*Directions for this task*
Repeat word for word everything from the line containing "Task: Open the" to the end of the listing, first and last lines included, and only that.

• • • •

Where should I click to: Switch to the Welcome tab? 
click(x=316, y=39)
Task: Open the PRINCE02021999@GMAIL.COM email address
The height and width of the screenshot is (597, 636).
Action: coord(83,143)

• • • •

*Response to the task*
Task: Open the PRINCE02021999@GMAIL.COM email address
The height and width of the screenshot is (597, 636).
Action: coord(83,143)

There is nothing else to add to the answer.